AUTHORIZATION FOR INVESTIGATIONS, PROCEDURE, TREATMENT AND PAYMENTS
I/We hereby authorize Apollo Hospitals Enterprise Limited (“AHEL”) to collect and process the information from me that may include but not be restricted to my demographics, contact information, health records, insurance coverage, financial information, and any other relevant information that I may have shared with AHEL prior to the date of this consent form for availing any services. I understand that AHEL may use the information mentioned above to provide me with services, or use it for other purposes, some of which are below:
Registration to receive services, maintenance of my unified health profile/records, identification, communication, information on new services and offers, taking feedback, help and complaint resolution, other customer care related activities or issues relating to the use of my services;
Creation and maintenance of electronic health records for use by AHEL, Apollo group companies and affiliates, to provide relevant services;
Receiving personalized announcements/offers of various Apollo group companies;
Customising suggestions for appropriate medical products and services offered by AHEL and affiliates;
Research for the development and improvement of our products and services including our diagnostics and treatment protocols;
Disclosure as required to government authorities in compliance with applicable law;
Investigating, and resolving any disputes or grievances; and
Any purpose(s) required by applicable law.
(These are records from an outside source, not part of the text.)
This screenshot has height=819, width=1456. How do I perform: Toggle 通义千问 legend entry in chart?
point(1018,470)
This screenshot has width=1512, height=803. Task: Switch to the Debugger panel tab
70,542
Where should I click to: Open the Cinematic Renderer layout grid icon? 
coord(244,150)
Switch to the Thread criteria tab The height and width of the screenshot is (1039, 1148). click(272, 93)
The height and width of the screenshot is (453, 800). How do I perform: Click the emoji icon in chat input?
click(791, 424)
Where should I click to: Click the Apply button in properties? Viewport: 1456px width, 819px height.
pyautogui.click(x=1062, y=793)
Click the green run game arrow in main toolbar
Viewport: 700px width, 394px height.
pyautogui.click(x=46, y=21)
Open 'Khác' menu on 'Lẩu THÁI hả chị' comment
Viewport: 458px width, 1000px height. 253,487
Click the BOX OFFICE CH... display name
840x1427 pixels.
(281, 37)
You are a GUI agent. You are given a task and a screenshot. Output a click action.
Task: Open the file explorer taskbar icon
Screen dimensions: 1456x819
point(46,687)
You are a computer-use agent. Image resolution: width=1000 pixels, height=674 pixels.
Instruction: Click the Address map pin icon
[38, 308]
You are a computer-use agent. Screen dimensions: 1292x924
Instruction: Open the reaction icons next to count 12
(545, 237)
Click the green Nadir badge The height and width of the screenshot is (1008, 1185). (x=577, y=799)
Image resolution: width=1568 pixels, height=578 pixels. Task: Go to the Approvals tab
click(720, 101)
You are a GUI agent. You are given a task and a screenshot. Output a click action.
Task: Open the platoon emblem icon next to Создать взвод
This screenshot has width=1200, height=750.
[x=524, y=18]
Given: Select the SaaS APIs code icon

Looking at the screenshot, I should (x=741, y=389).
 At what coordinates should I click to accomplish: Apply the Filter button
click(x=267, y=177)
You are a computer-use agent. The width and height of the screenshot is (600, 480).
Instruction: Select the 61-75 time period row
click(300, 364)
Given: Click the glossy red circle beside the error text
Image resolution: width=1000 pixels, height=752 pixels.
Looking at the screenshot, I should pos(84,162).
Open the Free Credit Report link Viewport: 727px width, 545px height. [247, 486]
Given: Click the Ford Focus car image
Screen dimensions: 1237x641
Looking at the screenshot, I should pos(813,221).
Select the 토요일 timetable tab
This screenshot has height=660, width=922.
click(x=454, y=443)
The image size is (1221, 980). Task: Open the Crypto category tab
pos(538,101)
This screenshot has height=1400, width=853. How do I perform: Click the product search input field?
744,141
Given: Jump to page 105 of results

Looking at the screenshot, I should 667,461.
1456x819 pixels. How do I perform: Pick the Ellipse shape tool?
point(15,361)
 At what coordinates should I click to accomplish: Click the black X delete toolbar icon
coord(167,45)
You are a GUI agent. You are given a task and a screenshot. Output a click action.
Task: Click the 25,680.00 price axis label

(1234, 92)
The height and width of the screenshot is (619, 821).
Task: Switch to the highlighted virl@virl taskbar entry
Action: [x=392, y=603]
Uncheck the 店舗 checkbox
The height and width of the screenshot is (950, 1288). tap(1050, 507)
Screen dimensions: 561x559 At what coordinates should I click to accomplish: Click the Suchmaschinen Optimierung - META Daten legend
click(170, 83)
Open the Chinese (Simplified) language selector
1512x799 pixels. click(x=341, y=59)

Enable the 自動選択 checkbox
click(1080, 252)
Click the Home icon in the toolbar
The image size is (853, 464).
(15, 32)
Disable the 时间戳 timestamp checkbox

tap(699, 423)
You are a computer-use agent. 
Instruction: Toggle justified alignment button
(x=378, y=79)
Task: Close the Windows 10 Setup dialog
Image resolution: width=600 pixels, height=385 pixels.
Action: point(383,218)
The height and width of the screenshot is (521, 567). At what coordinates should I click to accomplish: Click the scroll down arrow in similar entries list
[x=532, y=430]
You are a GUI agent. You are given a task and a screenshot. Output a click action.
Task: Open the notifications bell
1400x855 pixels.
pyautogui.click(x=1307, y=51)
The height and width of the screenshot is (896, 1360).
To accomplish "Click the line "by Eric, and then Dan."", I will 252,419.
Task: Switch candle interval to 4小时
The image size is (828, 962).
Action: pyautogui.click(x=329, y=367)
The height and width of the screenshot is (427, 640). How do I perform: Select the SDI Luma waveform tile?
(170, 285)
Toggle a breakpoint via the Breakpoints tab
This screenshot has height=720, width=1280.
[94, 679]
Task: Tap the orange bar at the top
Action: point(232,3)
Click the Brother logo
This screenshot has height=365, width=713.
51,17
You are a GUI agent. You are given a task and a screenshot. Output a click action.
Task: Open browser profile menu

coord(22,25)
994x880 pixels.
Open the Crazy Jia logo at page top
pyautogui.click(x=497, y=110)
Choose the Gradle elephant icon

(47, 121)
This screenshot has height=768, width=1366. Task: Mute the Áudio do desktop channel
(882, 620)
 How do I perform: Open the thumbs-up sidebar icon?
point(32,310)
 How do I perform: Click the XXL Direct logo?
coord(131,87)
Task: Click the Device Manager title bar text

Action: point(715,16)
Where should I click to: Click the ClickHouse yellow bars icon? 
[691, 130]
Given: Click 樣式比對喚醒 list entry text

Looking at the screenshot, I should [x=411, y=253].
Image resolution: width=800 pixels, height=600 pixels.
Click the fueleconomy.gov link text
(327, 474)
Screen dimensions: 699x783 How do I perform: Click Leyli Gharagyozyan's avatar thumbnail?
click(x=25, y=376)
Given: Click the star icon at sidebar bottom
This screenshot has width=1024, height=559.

Disclosure and Transfer of Personal Information
For the above-mentioned purposes, and to the extent permitted by applicable law, AHEL may share, disclose and in some cases transfer all or any information referred to above, to such entities as required to provide services to me, or for compliance with applicable laws. I understand that these entities include but are not restricted to Apollo group companies, affiliate companies, AHEL doctors, hospitals, diagnostic centres, chemists, third-party service providers to AHEL, and law enforcement agencies. For these purposes, I consent to AHEL transferring my personal information to entities that may be located outside India.
I understand that in the event of a merger, reorganization, acquisition, joint venture, assignment, spin-off, transfer, asset sale, or sale or disposition of all or any portion of the AHEL business, including in connection with any bankruptcy or similar proceedings, AHEL may transfer any and all personal information to the relevant third party with the same rights of access and use.
Retention of Personal Information
AHEL will keep any information collected from me for as long as necessary to provide me with services or as may be required under any law.
AHEL may retain information related to me if needed to prevent fraud or abuse or for other legitimate purposes. AHEL may store my personal information in de-identified form for the purposes.
My Rights
I understand that I have the right to access my personal information, and request updation, correction and deletion of such information, but not information processed in de-identified form, or any information which is retained by AHEL to comply with applicable law.
I understand that I am free to not share any health, financial or other information that I deem confidential. I understand that I may withdraw consent for AHEL to use data that I have already provided to it. I understand that if I exercise these rights, AHEL can limit or deny the provision of services for which it considers such information necessary.
I understand that I may contact Mr. Harkaran Sahni at grievanceapollo@apollohospitals.com for any questions or for the exercise of these rights and for any other grievances related to my personal information.
I hereby give my consent to AHEL to collect, use, store, share, and / or otherwise process my personal information in accordance with this consent form. Use of my samples: The investigation samples (blood or tissue) obtained for diagnostic tests from me may be used by research scientists or scientists affiliated with Apollo's research for the advancement of medical sciences to serve humanity for better preventive or therapeutic purposes. This will happen only if there is any sample left-over after its intended medical use. Similarly, data associated with my treatment can be shared with research scientists without disclosing my identity. This research will not benefit me financially but may help in better understanding of diseases and better treatment for future patients. I have the option to disallow such research use of my sample and data. I also agree to receive SMS / WhatsApp alerts and calls in connection with my healthcare.
I/We here signed the above on my/our own free will after understanding fully the contents and the explanations given to me/us by the Hospital authorities including the doctors.